Material for this exercise —
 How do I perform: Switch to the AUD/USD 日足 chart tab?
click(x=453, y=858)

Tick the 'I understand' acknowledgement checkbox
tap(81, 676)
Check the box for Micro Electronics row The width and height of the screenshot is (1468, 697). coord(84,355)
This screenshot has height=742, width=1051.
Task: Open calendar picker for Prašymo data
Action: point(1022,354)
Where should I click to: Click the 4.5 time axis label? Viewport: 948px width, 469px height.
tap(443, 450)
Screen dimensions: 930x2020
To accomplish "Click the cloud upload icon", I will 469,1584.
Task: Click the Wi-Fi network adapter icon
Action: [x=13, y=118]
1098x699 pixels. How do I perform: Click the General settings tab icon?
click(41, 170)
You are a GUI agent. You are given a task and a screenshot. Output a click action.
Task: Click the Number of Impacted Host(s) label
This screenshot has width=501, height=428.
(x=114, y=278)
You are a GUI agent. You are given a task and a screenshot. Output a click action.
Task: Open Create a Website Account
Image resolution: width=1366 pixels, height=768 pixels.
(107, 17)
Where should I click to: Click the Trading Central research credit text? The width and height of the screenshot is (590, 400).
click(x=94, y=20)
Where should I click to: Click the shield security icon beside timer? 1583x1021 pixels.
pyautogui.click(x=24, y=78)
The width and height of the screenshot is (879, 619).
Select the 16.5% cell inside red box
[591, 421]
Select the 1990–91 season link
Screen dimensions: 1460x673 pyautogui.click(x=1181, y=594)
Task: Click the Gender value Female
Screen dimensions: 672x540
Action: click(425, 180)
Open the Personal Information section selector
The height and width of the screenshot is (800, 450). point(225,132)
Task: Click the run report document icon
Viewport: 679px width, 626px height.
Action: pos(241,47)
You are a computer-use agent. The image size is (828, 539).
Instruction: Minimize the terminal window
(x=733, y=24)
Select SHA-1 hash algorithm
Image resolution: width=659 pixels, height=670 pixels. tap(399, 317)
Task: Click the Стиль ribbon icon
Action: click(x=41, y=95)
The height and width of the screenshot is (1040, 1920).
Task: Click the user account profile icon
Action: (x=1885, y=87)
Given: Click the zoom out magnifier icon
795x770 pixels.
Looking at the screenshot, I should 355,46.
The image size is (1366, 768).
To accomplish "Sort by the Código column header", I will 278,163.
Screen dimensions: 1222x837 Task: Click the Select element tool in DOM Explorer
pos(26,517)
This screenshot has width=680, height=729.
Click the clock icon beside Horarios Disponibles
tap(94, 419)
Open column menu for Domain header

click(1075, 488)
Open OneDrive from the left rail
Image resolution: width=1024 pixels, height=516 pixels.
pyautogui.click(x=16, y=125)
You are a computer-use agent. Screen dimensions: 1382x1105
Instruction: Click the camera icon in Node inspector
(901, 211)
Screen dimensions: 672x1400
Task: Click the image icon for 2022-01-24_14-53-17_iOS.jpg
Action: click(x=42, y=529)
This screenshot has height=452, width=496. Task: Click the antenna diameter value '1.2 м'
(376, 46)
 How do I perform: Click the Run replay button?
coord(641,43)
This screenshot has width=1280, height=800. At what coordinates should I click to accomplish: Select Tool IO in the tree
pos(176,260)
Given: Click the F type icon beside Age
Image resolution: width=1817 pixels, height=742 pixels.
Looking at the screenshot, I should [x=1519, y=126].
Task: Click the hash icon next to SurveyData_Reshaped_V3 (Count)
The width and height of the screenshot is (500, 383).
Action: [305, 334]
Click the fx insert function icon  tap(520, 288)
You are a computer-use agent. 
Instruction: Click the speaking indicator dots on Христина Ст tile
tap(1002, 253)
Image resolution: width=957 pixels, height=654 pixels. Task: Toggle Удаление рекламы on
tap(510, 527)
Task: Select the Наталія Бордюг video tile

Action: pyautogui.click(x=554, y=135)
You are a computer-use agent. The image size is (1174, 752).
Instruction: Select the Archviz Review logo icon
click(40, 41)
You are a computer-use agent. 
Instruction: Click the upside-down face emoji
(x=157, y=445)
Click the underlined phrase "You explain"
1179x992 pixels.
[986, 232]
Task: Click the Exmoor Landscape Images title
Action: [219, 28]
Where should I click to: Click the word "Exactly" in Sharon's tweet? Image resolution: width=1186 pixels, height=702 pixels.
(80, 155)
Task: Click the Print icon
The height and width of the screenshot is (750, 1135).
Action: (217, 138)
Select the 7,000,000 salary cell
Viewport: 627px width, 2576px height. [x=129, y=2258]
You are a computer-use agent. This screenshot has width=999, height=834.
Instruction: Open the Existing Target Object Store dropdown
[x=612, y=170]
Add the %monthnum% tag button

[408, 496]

Exercise description —
Once the records end, copy them all again exactly.

Solution for this task —
 How do I perform: Switch to the AUD/USD 日足 chart tab?
click(x=453, y=858)

Tick the 'I understand' acknowledgement checkbox
tap(81, 676)
Check the box for Micro Electronics row The width and height of the screenshot is (1468, 697). coord(84,355)
This screenshot has height=742, width=1051.
Task: Open calendar picker for Prašymo data
Action: point(1022,354)
Where should I click to: Click the 4.5 time axis label? Viewport: 948px width, 469px height.
tap(443, 450)
Screen dimensions: 930x2020
To accomplish "Click the cloud upload icon", I will 469,1584.
Task: Click the Wi-Fi network adapter icon
Action: [x=13, y=118]
1098x699 pixels. How do I perform: Click the General settings tab icon?
click(41, 170)
You are a GUI agent. You are given a task and a screenshot. Output a click action.
Task: Click the Number of Impacted Host(s) label
This screenshot has width=501, height=428.
(x=114, y=278)
You are a GUI agent. You are given a task and a screenshot. Output a click action.
Task: Open Create a Website Account
Image resolution: width=1366 pixels, height=768 pixels.
(107, 17)
Where should I click to: Click the Trading Central research credit text? The width and height of the screenshot is (590, 400).
click(x=94, y=20)
Where should I click to: Click the shield security icon beside timer? 1583x1021 pixels.
pyautogui.click(x=24, y=78)
The width and height of the screenshot is (879, 619).
Select the 16.5% cell inside red box
[591, 421]
Select the 1990–91 season link
Screen dimensions: 1460x673 pyautogui.click(x=1181, y=594)
Task: Click the Gender value Female
Screen dimensions: 672x540
Action: click(425, 180)
Open the Personal Information section selector
The height and width of the screenshot is (800, 450). point(225,132)
Task: Click the run report document icon
Viewport: 679px width, 626px height.
Action: pos(241,47)
You are a computer-use agent. The image size is (828, 539).
Instruction: Minimize the terminal window
(x=733, y=24)
Select SHA-1 hash algorithm
Image resolution: width=659 pixels, height=670 pixels. tap(399, 317)
Task: Click the Стиль ribbon icon
Action: click(x=41, y=95)
The height and width of the screenshot is (1040, 1920).
Task: Click the user account profile icon
Action: (x=1885, y=87)
Given: Click the zoom out magnifier icon
795x770 pixels.
Looking at the screenshot, I should 355,46.
The image size is (1366, 768).
To accomplish "Sort by the Código column header", I will 278,163.
Screen dimensions: 1222x837 Task: Click the Select element tool in DOM Explorer
pos(26,517)
This screenshot has width=680, height=729.
Click the clock icon beside Horarios Disponibles
tap(94, 419)
Open column menu for Domain header

click(1075, 488)
Open OneDrive from the left rail
Image resolution: width=1024 pixels, height=516 pixels.
pyautogui.click(x=16, y=125)
You are a computer-use agent. Screen dimensions: 1382x1105
Instruction: Click the camera icon in Node inspector
(901, 211)
Screen dimensions: 672x1400
Task: Click the image icon for 2022-01-24_14-53-17_iOS.jpg
Action: click(x=42, y=529)
This screenshot has height=452, width=496. Task: Click the antenna diameter value '1.2 м'
(376, 46)
 How do I perform: Click the Run replay button?
coord(641,43)
This screenshot has width=1280, height=800. At what coordinates should I click to accomplish: Select Tool IO in the tree
pos(176,260)
Given: Click the F type icon beside Age
Image resolution: width=1817 pixels, height=742 pixels.
Looking at the screenshot, I should [x=1519, y=126].
Task: Click the hash icon next to SurveyData_Reshaped_V3 (Count)
The width and height of the screenshot is (500, 383).
Action: [305, 334]
Click the fx insert function icon  tap(520, 288)
You are a computer-use agent. 
Instruction: Click the speaking indicator dots on Христина Ст tile
tap(1002, 253)
Image resolution: width=957 pixels, height=654 pixels. Task: Toggle Удаление рекламы on
tap(510, 527)
Task: Select the Наталія Бордюг video tile

Action: pyautogui.click(x=554, y=135)
You are a computer-use agent. The image size is (1174, 752).
Instruction: Select the Archviz Review logo icon
click(40, 41)
You are a computer-use agent. 
Instruction: Click the upside-down face emoji
(x=157, y=445)
Click the underlined phrase "You explain"
1179x992 pixels.
[986, 232]
Task: Click the Exmoor Landscape Images title
Action: [219, 28]
Where should I click to: Click the word "Exactly" in Sharon's tweet? Image resolution: width=1186 pixels, height=702 pixels.
(80, 155)
Task: Click the Print icon
The height and width of the screenshot is (750, 1135).
Action: (217, 138)
Select the 7,000,000 salary cell
Viewport: 627px width, 2576px height. [x=129, y=2258]
You are a computer-use agent. This screenshot has width=999, height=834.
Instruction: Open the Existing Target Object Store dropdown
[x=612, y=170]
Add the %monthnum% tag button

[408, 496]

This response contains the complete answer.